■ Work to complete:
Exact copy, no pictures: return only the lines below from the line with "Click the bookmark count 186" up to and including the line with "Viewport: 864px width, 616px height.".

(Provided records begins)

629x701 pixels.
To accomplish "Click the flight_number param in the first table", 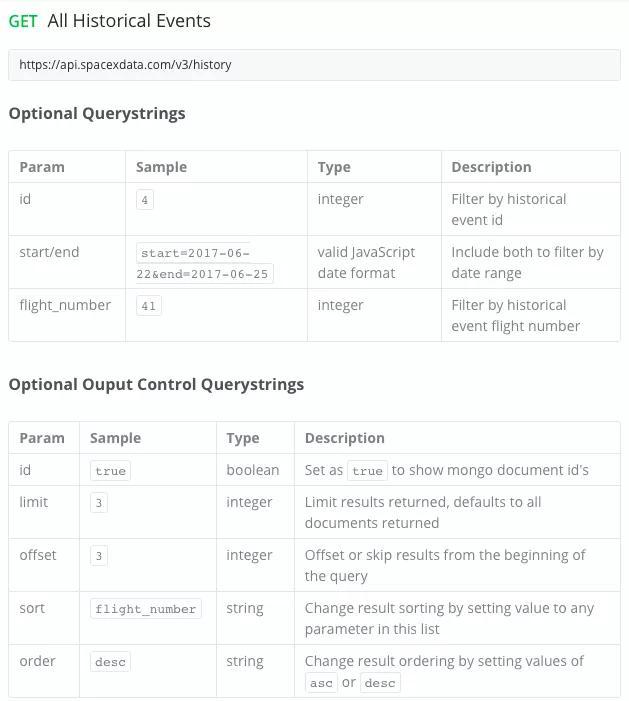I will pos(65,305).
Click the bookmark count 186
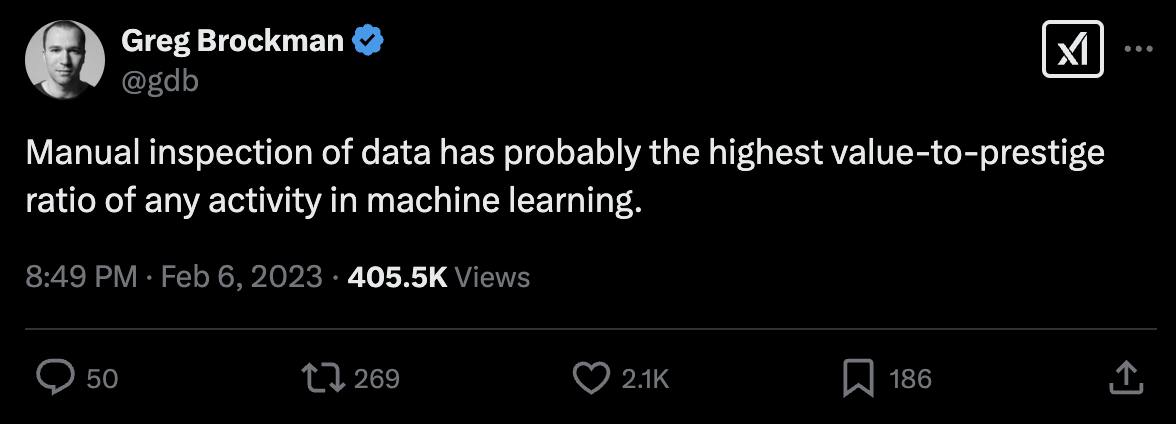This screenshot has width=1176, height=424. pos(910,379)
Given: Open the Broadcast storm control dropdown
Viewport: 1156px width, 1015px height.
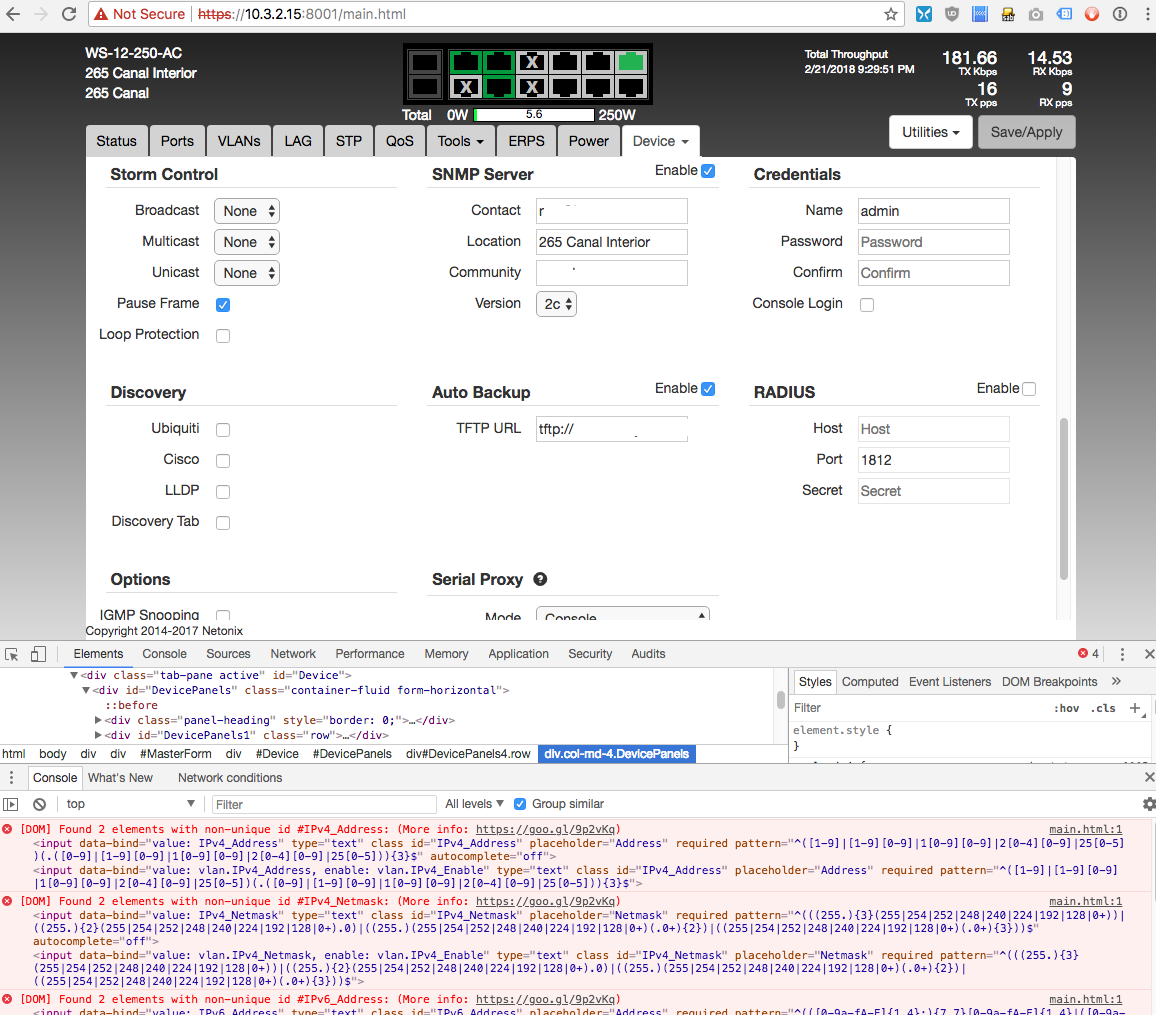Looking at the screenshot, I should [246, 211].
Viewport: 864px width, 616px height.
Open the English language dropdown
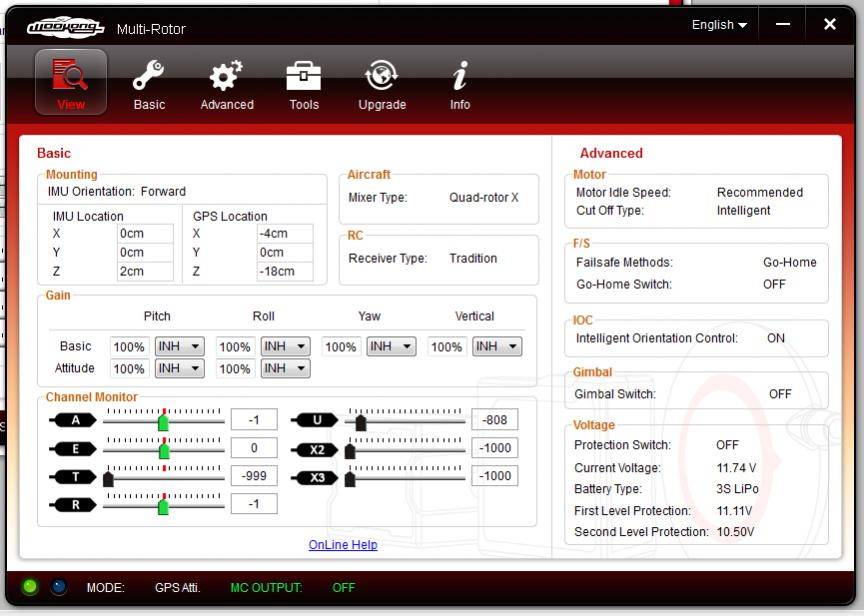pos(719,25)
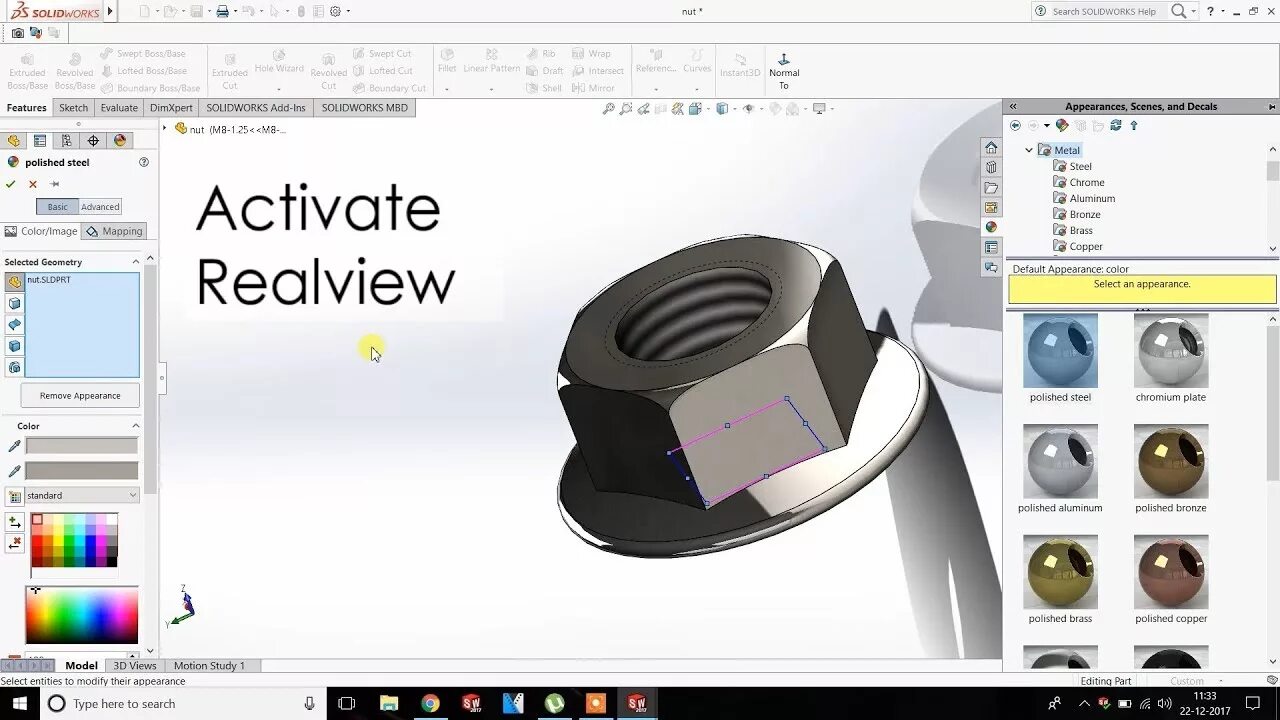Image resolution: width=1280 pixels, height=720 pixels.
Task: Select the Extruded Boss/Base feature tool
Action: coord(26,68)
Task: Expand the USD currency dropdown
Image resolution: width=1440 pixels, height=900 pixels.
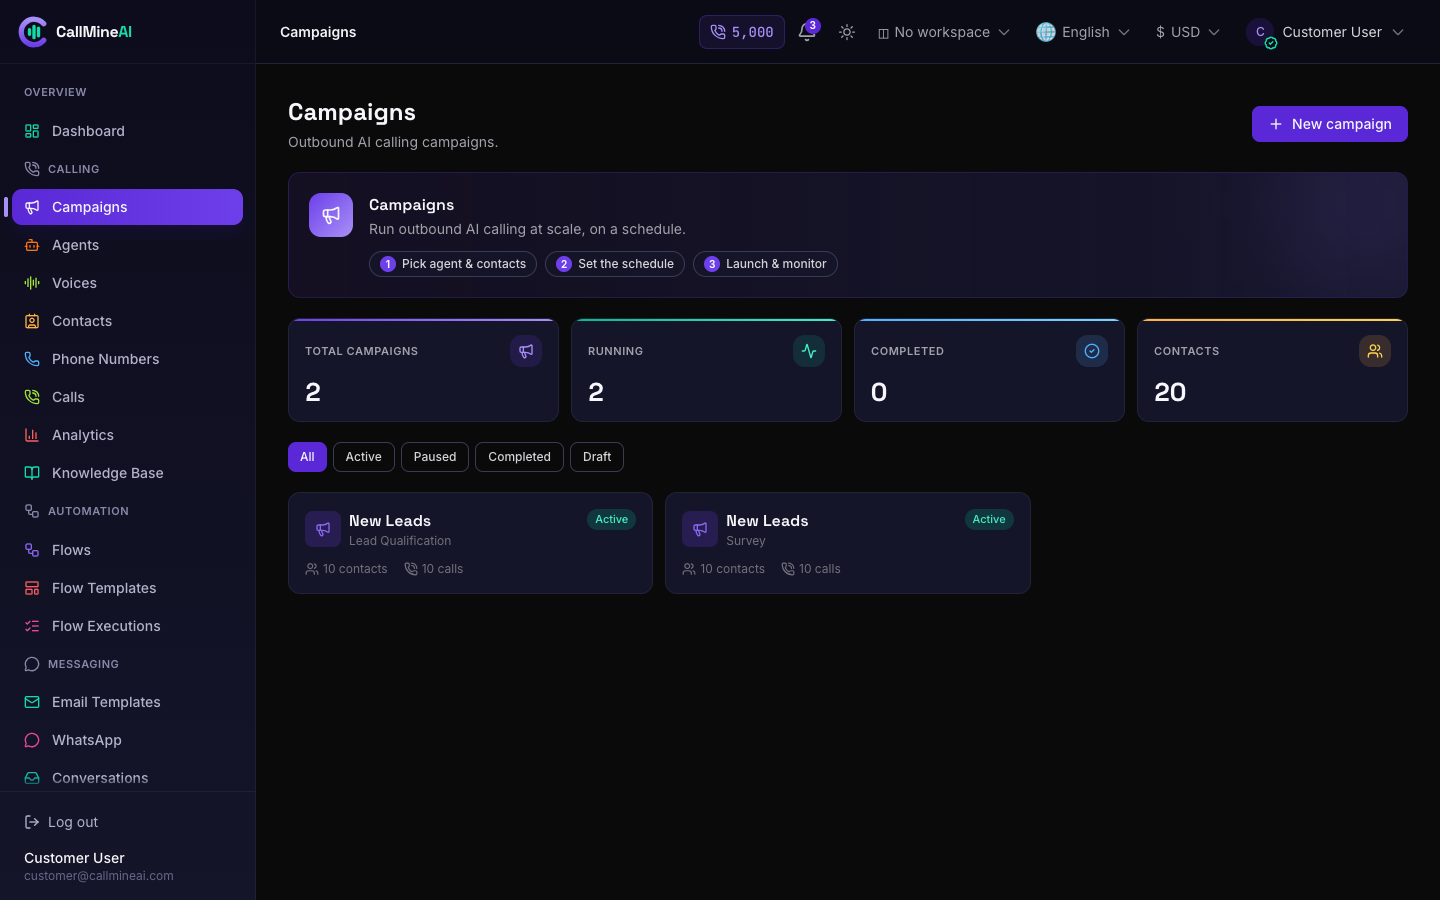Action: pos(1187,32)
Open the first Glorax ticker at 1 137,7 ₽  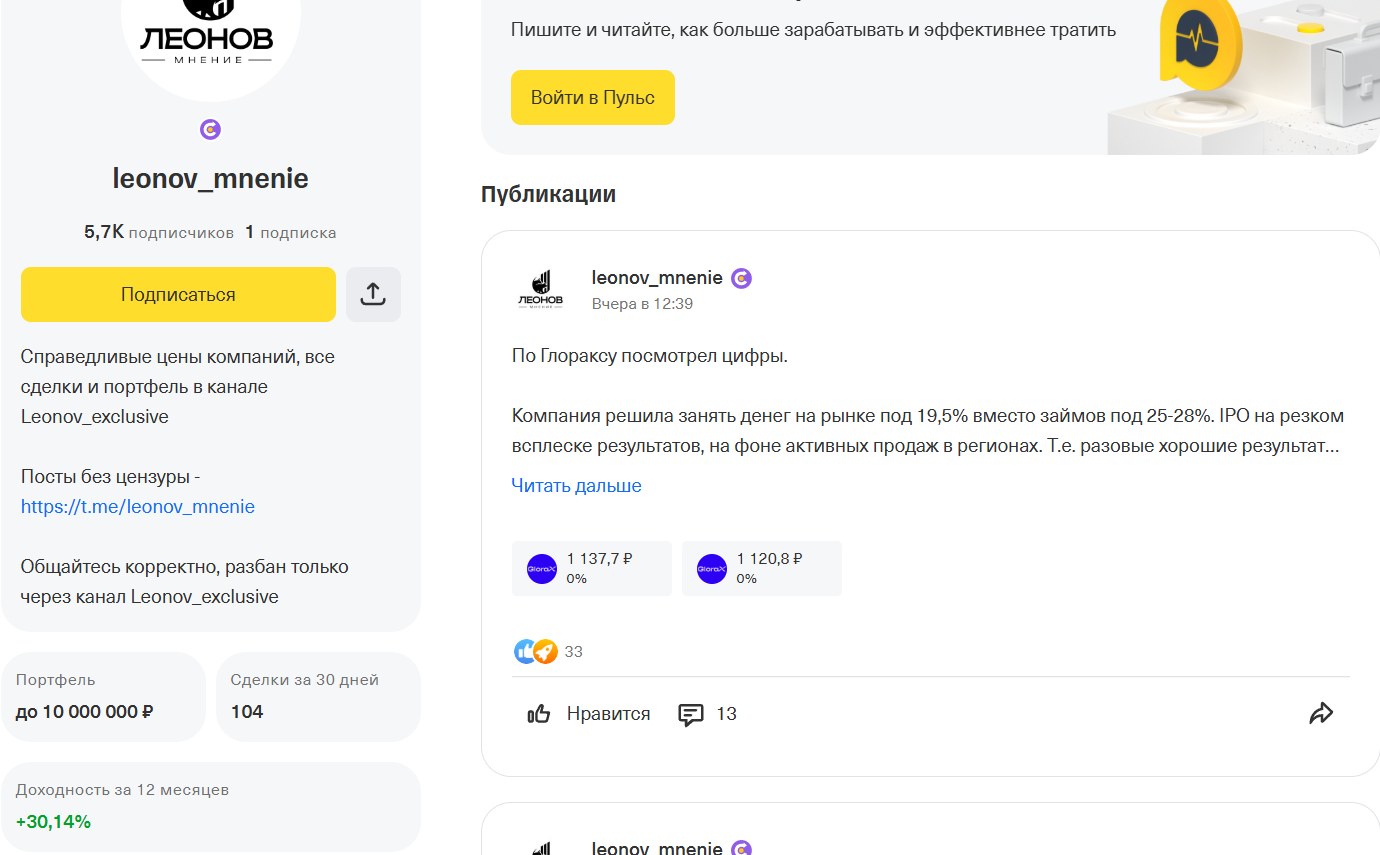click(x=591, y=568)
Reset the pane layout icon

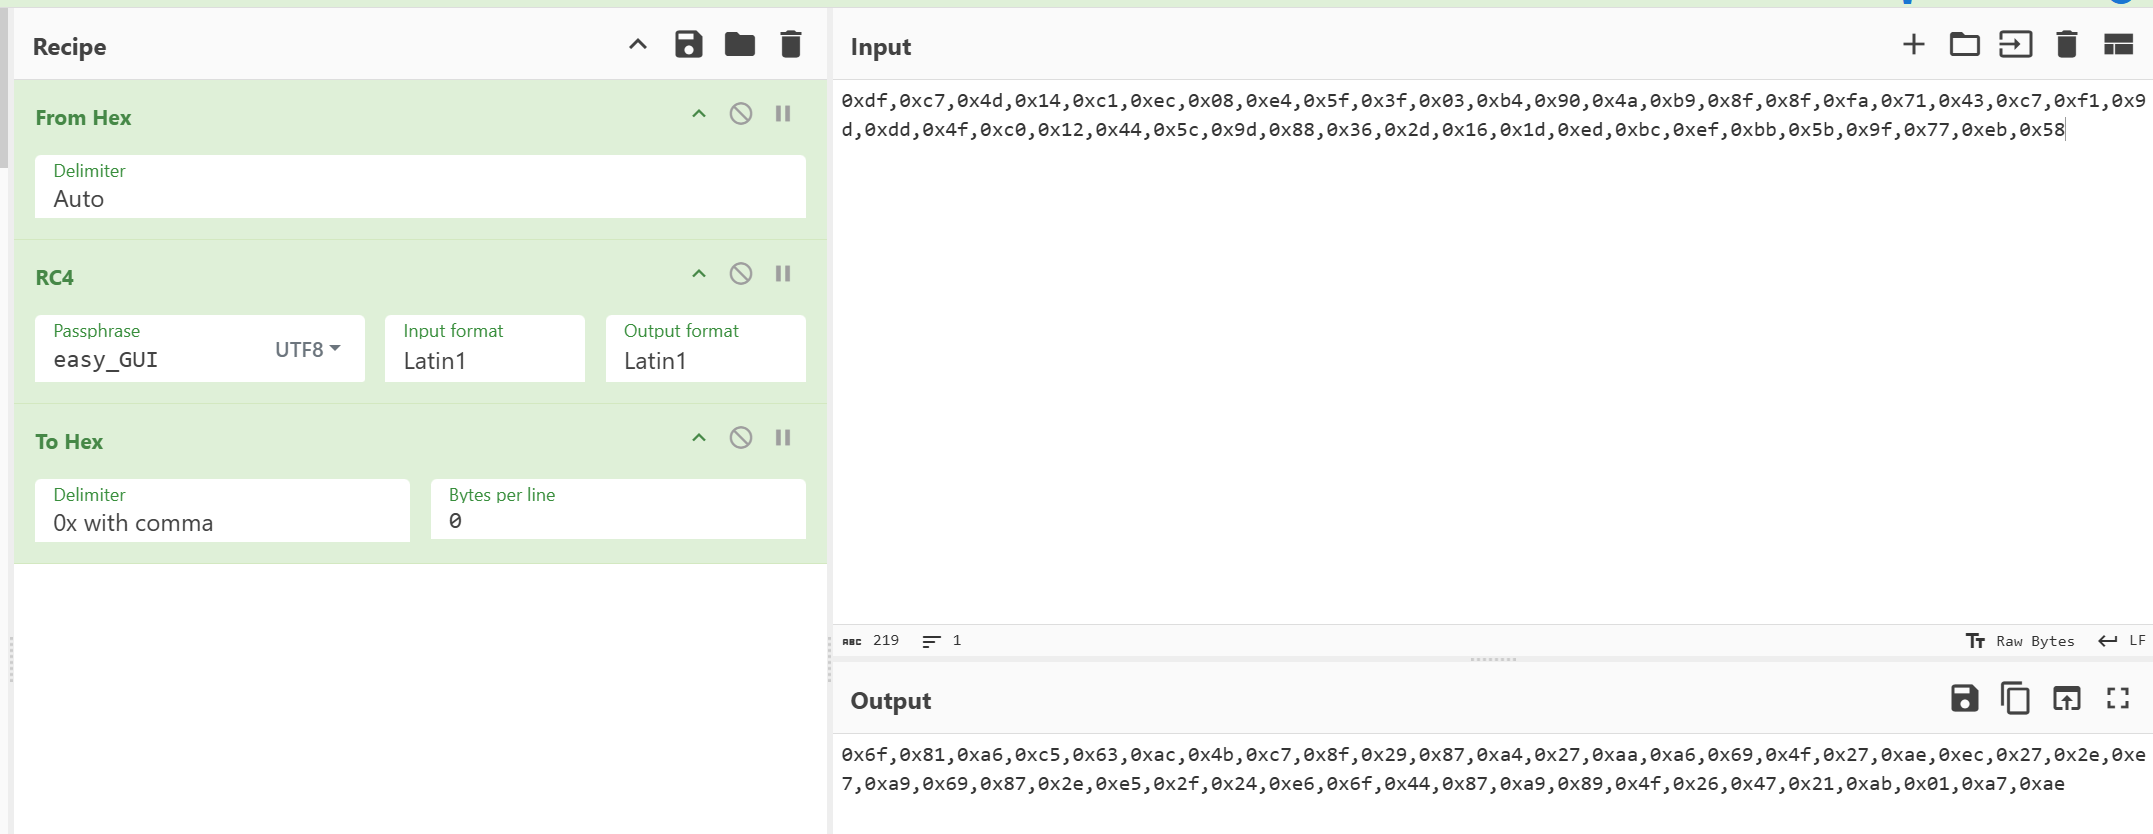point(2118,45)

(Provided records ends)

■ Result for this exercise:
Click the bookmark count 186
This screenshot has width=1176, height=424. pos(910,379)
Given: Open the Broadcast storm control dropdown
Viewport: 1156px width, 1015px height.
Looking at the screenshot, I should [246, 211].
Viewport: 864px width, 616px height.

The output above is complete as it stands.